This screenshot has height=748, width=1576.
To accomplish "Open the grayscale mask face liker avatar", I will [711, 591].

######

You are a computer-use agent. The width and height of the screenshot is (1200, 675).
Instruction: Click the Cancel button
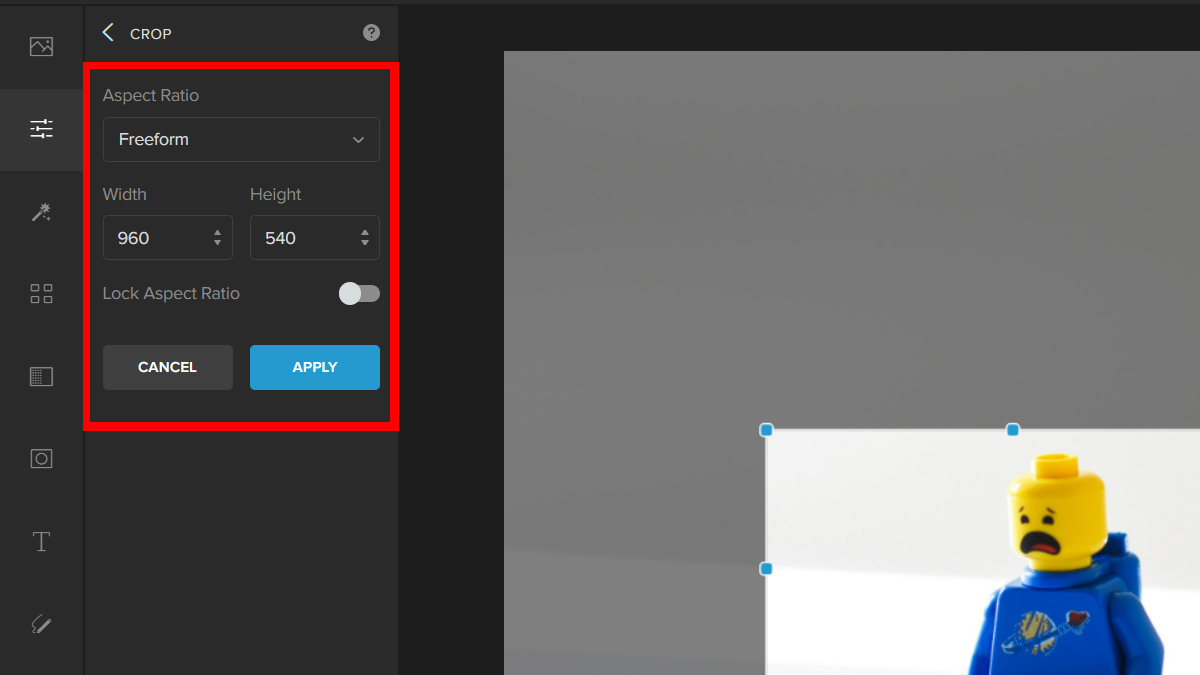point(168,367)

######

Instructions to follow: Can you give the material again starting with the line with "You are a computer-use" and going on through the line with "point(168,367)", swapping "Cancel button" for "Close button" and changing nothing else? Leave the pictures out.

Final answer:
You are a computer-use agent. The width and height of the screenshot is (1200, 675).
Instruction: Click the Close button
point(168,367)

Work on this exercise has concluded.